Clarkson was the "last of a long line of victims," Jackson said. "The evidence is going to paint a picture of a man who put a loaded pistol in Lana Clarkson's mouth -- inside her mouth -- and shot her to death."
In what Loyola Law School professor Laurie Levenson called, "the best prosecution opening I have seen in a high-profile case," Jackson gave detailed accounts of incidents involving four different women that sounded eerily similar: The women, all romantic interests, went home with Spector, and when they decided to leave, Spector flew into a rage, put a gun to their faces and ordered them to stay.
According to the prosecution, Spector's chauffeur will testify that Spector said, "I think I killed someone," after the driver heard a "pow" from where he was parked just a few feet from the scene.
The driver saw Spector come outside with a gun and what appeared to be blood running through his fingers, the prosecution told the jury.
On a 911 recording, the driver says, "I think my boss killed somebody." After being asked how he knows, he responds, "He has a lady on the floor and a gun in his hands."
Spector's defense counsel, Bruce Cutler, said Clarkson's death was a tragic accident, a suicide or "accidental suicide," and that Clarkson, not Spector, had fired the gun. He spoke of Spector as a self-made man from a lower-middle-class upbringing "whose music changed the world."
This included his creation of the "wall of sound" production technique, his work with artists like the Beatles, the Ramones, Ike and Tina Turner, and his song hits that included, "Be My Baby," "Spanish Harlem," "You've Lost That Lovin' Feeling," "River Deep, Mountain High," and the Beatles legendary "Let It Be" album.
That kind of fame and success, Cutler said, "comes back to haunt you."
He accused the police and prosecutors of rushing to judgment based on unreliable witnesses with ulterior motives, concluding that "they had murder on their minds."

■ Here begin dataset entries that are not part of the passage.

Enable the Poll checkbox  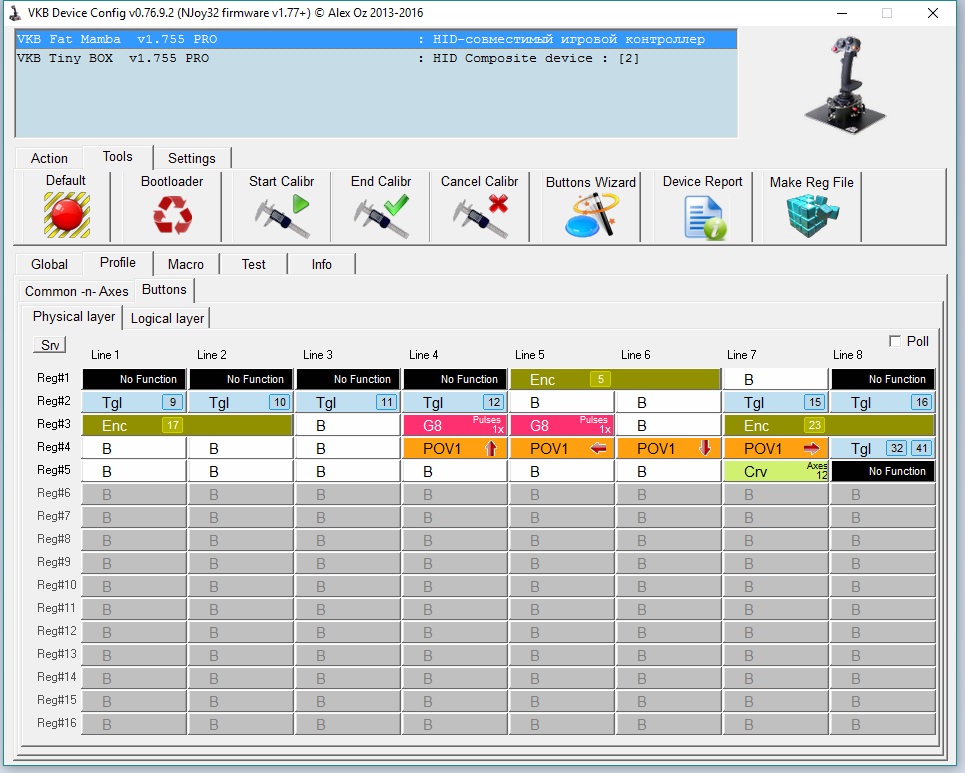895,341
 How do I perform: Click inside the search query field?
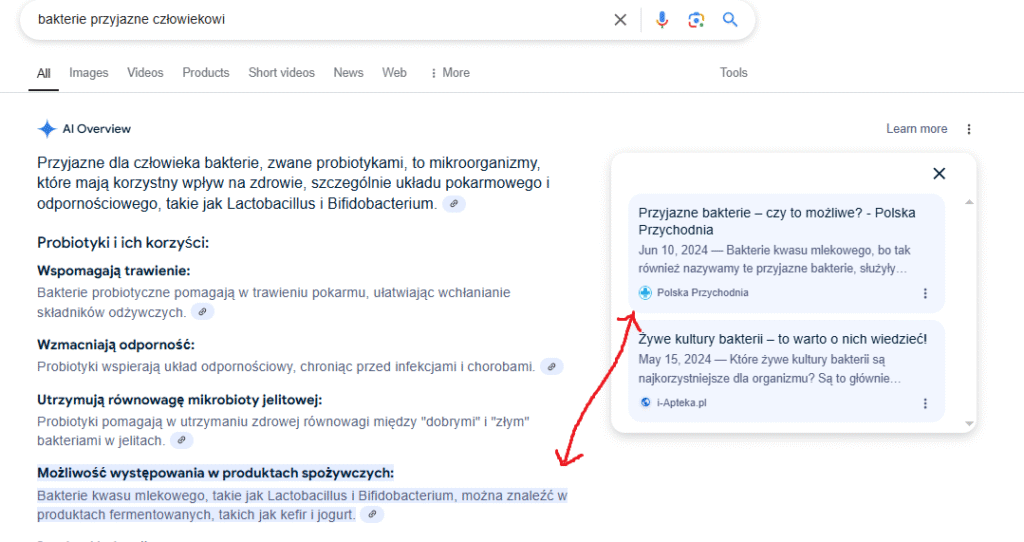tap(300, 20)
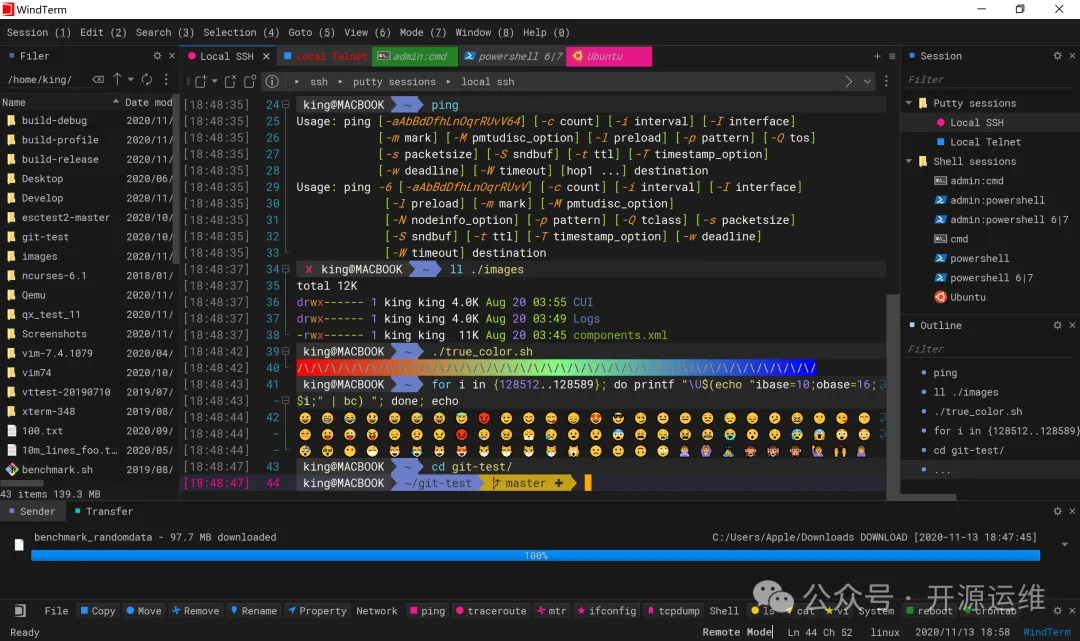Click the benchmark_randomdata download progress bar

coord(535,555)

According to Cutler, evidence will show that Clarkson's teeth were not "broken in" the way they would be had a gun been forced into her mouth.
The defense also said that scientific analysis of the blood splatters and gun residue on Spector's clothing will prove that he was not standing close enough to her to have fired the gun.
There were no witnesses in the house, Cutler told the jury, but "science is a witness … science is our friend."
If convicted of second degree murder, Spector will face 15 years to life in prison.
The prosecution needs to prove that Spector killed Clarkson with willfulness and "implied malice," that is, a conscious disregard for human life or extreme recklessness, according to Levenson.
Alternatively, he could be convicted of involuntary manslaughter, which carries a two-year to four-year sentence, if the jury believes that he acted negligently but without willfulness and malice, said Levenson. The trial is expected to last up to three months.